Feature

Duels of the Planeswalkers: All about AI

  • Boards
  • Print
Author Image

The letter H!i! Patrick Buckland here, CEO and owner of Stainless Games, the developer of Duels of the Planeswalkers. Last Wednesday, I wrote about the engine that drives Duels. In that article, I explained that the Magic engine is self-contained (separate from the user interface or any other code) and instance-based (you can have more than one of them at once).

This separation has many advantages, some of which I talked about, but the stand-alone nature of the Magic engine is vital in another respect: the AI.

Basic Concept


The basic approach to the AI for Duels was a simple look-ahead system. In a nutshell, the game would look ahead and experiment with a "tree" of possible futures from the current position. It would say, in essence, "If I played this card, then what happens when my opponent then plays that card and then attacks me with those creatures?" etc. It tries all reasonable combinations, then chooses the action which it predicts will end in the best result from its perspective. Note that it always includes the pseudo-decision "do nothing" in its choices. What this actually means depends on context—it might mean "Skip this phase," "Declare no attackers," "Allow the top item of the stack to resolve," etc.

The AI needs a method of comparing the results of its comparisons. It does this by scoring the world in a static-state fashion. In other words, it doesn't care how it got there—it just looks at the current state and comes up with a number that reflects how beneficial the world is from its perspective. So, for instance, it scores positive points for its life total and negative points for its opponents' life totals. Its permanents score positive (more points for power cards), and its opponents' permanents score negative.

As it back-tracks from looking into the future, the score of a future world-state influences the scores of the states that came before it. So from point A in time, the score is modulated according to what else might happen after point A. Importantly, this doesn't just include what the AI player might do, but also what its opponents might do.

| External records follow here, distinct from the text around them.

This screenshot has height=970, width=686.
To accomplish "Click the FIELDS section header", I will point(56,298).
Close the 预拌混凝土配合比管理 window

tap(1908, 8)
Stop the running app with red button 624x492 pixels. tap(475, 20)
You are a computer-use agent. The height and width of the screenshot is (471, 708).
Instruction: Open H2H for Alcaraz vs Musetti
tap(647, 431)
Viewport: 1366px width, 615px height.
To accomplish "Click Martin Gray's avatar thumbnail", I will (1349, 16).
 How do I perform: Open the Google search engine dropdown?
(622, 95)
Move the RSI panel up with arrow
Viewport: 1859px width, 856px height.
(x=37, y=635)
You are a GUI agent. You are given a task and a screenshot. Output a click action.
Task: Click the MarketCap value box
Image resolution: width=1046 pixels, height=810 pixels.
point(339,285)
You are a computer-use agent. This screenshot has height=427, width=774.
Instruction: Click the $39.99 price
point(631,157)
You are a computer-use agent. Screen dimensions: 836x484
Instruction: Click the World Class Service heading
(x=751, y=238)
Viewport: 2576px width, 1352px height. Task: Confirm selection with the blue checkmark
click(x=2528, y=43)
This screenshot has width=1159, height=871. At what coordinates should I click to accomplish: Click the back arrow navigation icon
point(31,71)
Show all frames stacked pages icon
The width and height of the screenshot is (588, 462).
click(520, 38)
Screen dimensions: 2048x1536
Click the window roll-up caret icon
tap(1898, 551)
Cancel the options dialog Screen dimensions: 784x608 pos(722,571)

Let's take an example: You're the Duels AI. You're on 1 life, and you have one creature in play, Bottle Gnomes. It's your opponent's first main phase. You have no hand. So your options are to do nothing, or to sacrifice Bottle Gnomes and get 3 life. However your opponent has a 5/5 creature in play. As you look into the future you see that if you sacrifice Bottle Gnomes, yes, the score is better right now, because you have 4 life rather then 1. However, your opponent then attacks with the 5/5 and you die. Death obviously scores very negatively, which ripples back through and heavily weights the action of sacrificing Bottle Gnomes.

The alternative future path of not sacrificing the Gnomes then also experiments with the your opponent attacking with the 5/5, and you see that you have the option of blocking it with the Gnomes and sacrificing them. You still end up on 4 life, but you're not dead! This also ripples back and of course is much more preferable to the plan of sacrificing the Gnomes during your first main phase. You choose to do nothing on your turn, because that scenario has the highest score.

Reality Check

That's the basic logic. However if you approached the implementation of this system in a simple brute-force fashion, you'd need an orbiting spaceship filled with a multi-dimensional array of massively parallel processors built from alien technology sent through a worm-hole from The Future™. We did try to persuade Microsoft to supply such a vessel with each copy of the game, but sadly they declined.

So the following approaches were taken to make this scheme workable:

Optimisation – The Magic engine was optimised again and again until it is able to run thousands of possible forward scenarios every second. Examples of optimisation were in static abilities, which original hit the processor hard because every card was checking whether it was affecting every other card. By clever use of scanning techniques during card reading in order to predetermine what might affect what, this core part of the code was sped up a thousand-fold during development.


Parallelism – The AI runs on a separate "thread," which runs in parallel to the main game. Thus the thinking happens in the background, without affecting anything on screen. In order to make the most of the Xbox 360's power, this process was moved to another processor in order to operate in a truly parallel manner. We then extended this further by adding three more "sub-contractors." The AI then split its possible actions up and gave work out to these cores, allowing each one to experiment individually on a sub-set of the futures. The principle AI core then compared the results of its sub-contractors with its own result before returning the decision to the main core.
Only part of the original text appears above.